実際にレコード運用はじめた体験をもとに、こんな面倒くささがあるよという具体例を示していきます。果たしてそれでも情熱を維持できるかどうか、もしこれから導入しようと思っている人は最後の試練を、どうぞ。
欲しいレコードは簡単に手に入らない、売っていても今は高い
新品レコード、今は概ね4千円~といったところです。ファンアイテムだともっと高い場合もあり、結局コスパで言えば、サブスクで聞くか、デジタル購入するか、CDのほうが安いです。
今は販売していない現役時代のレコードを手に入れる場合、多くの場合は中古ショップやオークションを巡る形となります。そこでの一期一会の出会いもあるでしょうけど、ある程度一定数コレクションが集まり「具体的にこれが欲しいな」と思っても、簡単に手に入らないケースが多々あります。

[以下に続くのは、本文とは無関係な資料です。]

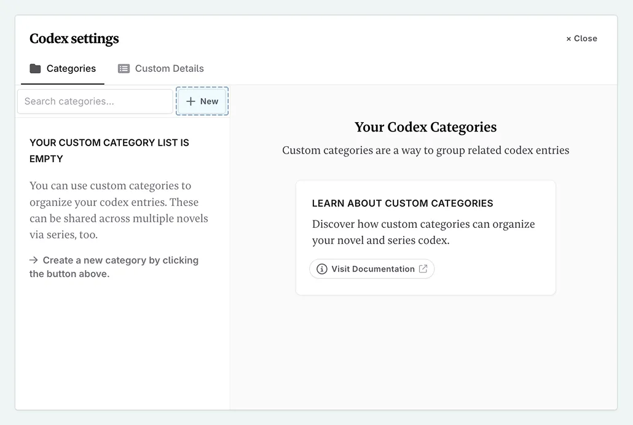
Task: Click the info icon on Visit Documentation
Action: tap(322, 269)
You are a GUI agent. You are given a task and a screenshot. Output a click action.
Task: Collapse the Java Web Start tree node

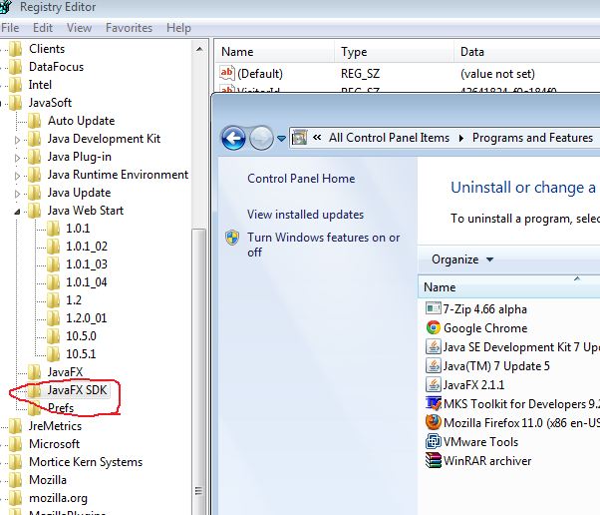coord(18,212)
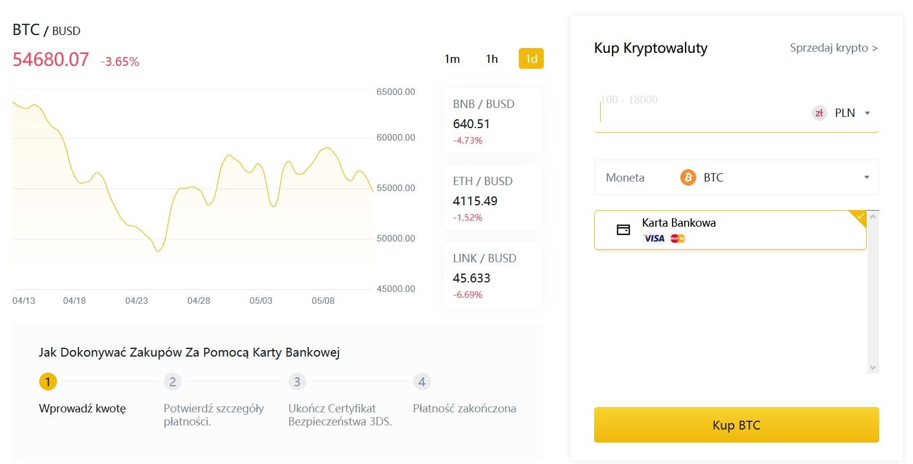This screenshot has width=913, height=464.
Task: Click the Visa logo under Karta Bankowa
Action: click(654, 238)
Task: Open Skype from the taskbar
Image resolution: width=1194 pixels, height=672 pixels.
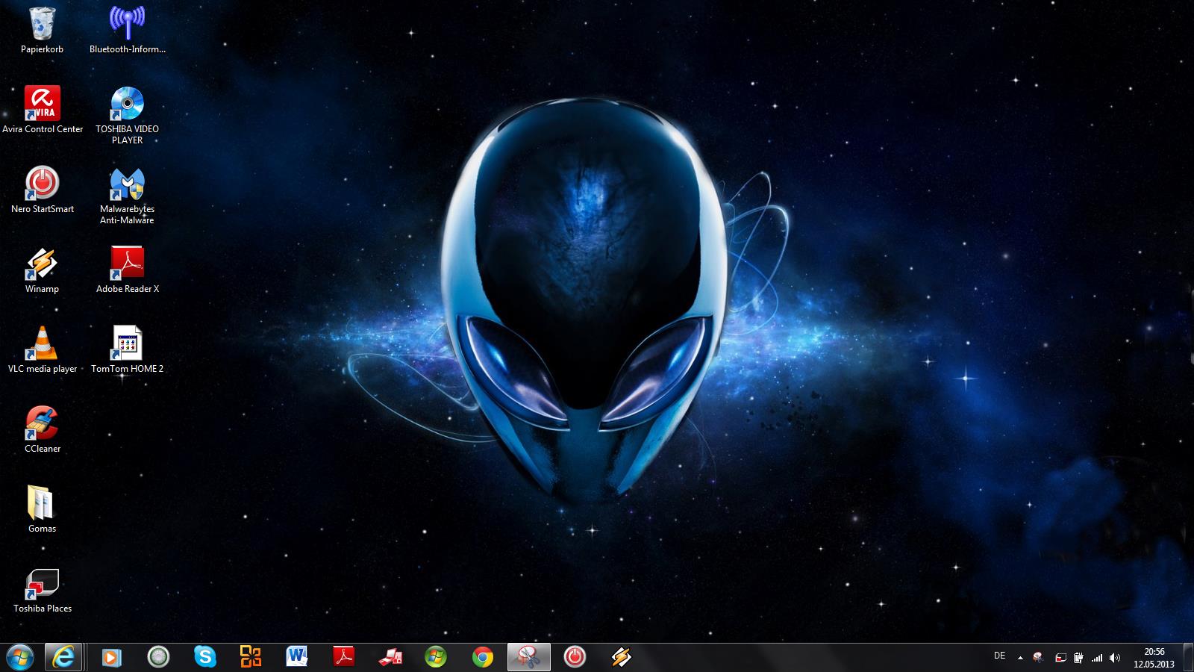Action: point(204,657)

また、レコードは作る側も売る側も「面倒くさい」製品なので、新発売しても、期間限定生産だったり完全受注生産だったりして、「待てば安くなる」なんてことはまずないとみてよいです。買い時を逃すと、概ね定価より高くなると思ってよいです。今は買い手が日本国内より海外に多くいますし、円は安いので価値あるものはどんどん海外に買われちゃいますから、日本人のレコード愛好者には今の状況は踏んだり蹴ったりです。
手に入れても油断するな、不良品率は高い
レコードは、それでも経年劣化しても状態の良いものはめちゃくちゃ多いと思います。が、不良品率は高いです。我慢できる程度の表面の傷や軽いノイズなんて大抵許容範囲で、中古・オークション品では再生に支障の出るトンデモ品がやってくることがありますし、新品でも倉庫保存状態が悪くて歪んでしまっているケースもあったりなかったり(前に旧ツイッターで、新品なのにボコボコに歪んだレコード盤が届いた人がいましたね…その後無事交換してもらったみたいですが)
メンテナンスは欠かせない、繊細な装置
以前の私のnoteが意外と好評だったのですが、長年続く宗教論争があるとはいえ、結論としてレコードって消耗品です。

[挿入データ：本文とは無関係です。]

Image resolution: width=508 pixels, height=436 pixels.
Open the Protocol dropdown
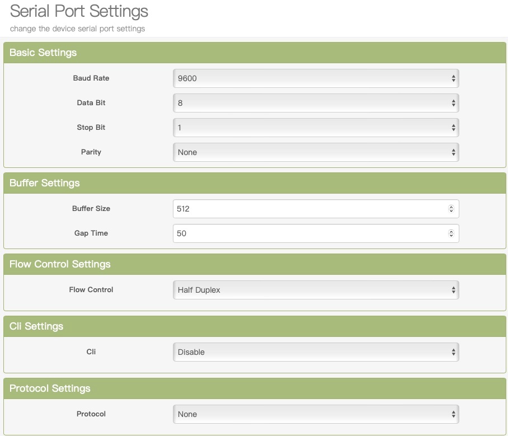tap(316, 414)
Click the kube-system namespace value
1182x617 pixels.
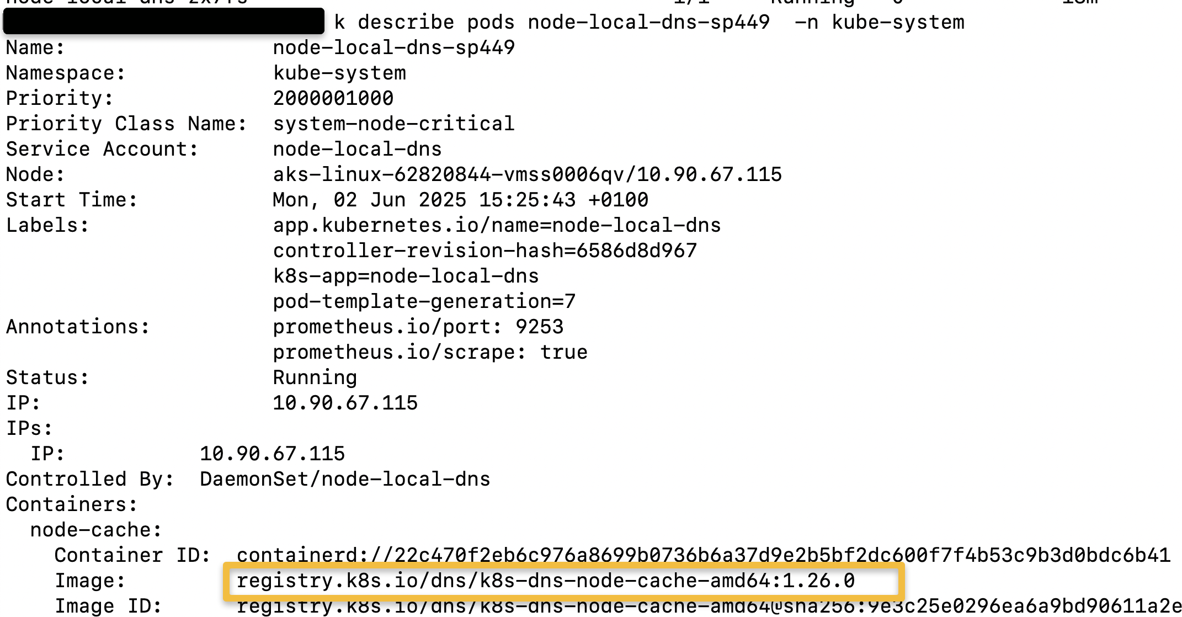(339, 73)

回転・上下運動・物理的な接触による振動で動作する装置なので、劣化が起こります。その最先端であるレコード針には寿命があるといわれてます(私は月100時間以上レコードを再生していますが、今のところ寿命を迎えた針はないですが…)。
そもそも数十年以上の前に存在するレコードだと経年の汚れがあったり、再生中でも室内の細かなゴミを針に巻き込んでしまったりなど。そういったことを防ぐために、レコードのメンテナンス製品も色々と世の中には出ています。

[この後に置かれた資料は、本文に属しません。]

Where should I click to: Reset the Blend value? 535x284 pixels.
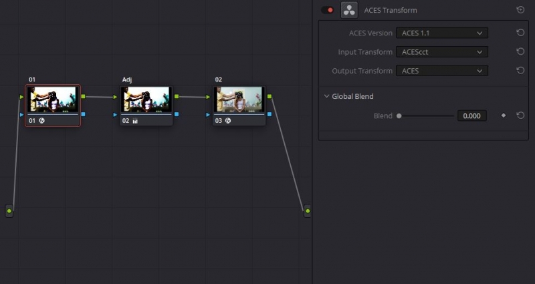[x=520, y=116]
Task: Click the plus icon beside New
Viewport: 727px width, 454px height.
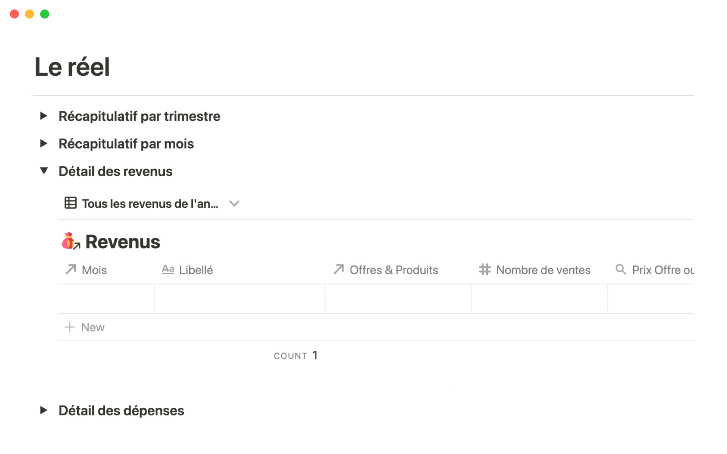Action: pos(70,327)
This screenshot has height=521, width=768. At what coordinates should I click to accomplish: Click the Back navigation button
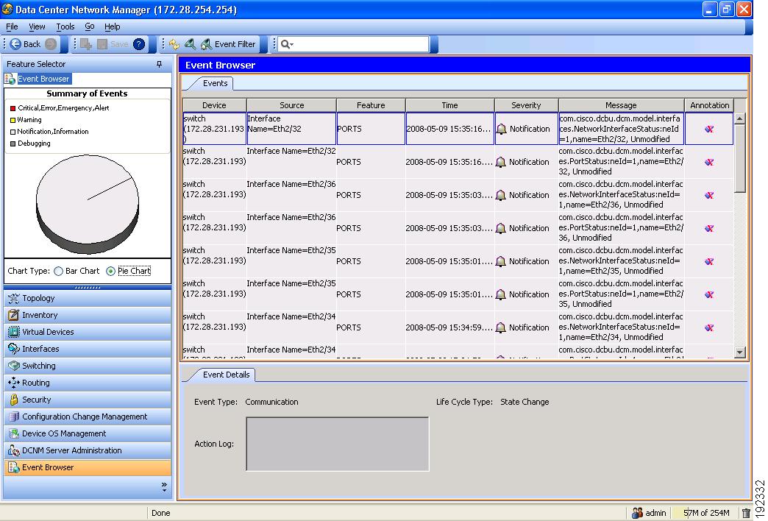pos(28,43)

ここは厄介な点でもあるんですが、レコードメンテナンスって結構楽しくて、それはそれでハマる人も出てくるという可能性もあるのです。私は片足つっこんでます(レコードメンテグッズは近日中にnoteにする予定)。
私は、今でこそレコードに関する一連の所作は身に付きましたが、やっぱりレコードをはじめた当初は…
勢いよくレコード針を落とし、バウンドさせた
再生中に本体に衝撃を与えてしまって針が飛んでしまった
再生したまま寝落ちして数時間ずっとレコードが回り続けた
こんなことをして、何度かヒヤリとしたことがあります。DL103Rはこれが原因でわずかに針が曲がったことが…。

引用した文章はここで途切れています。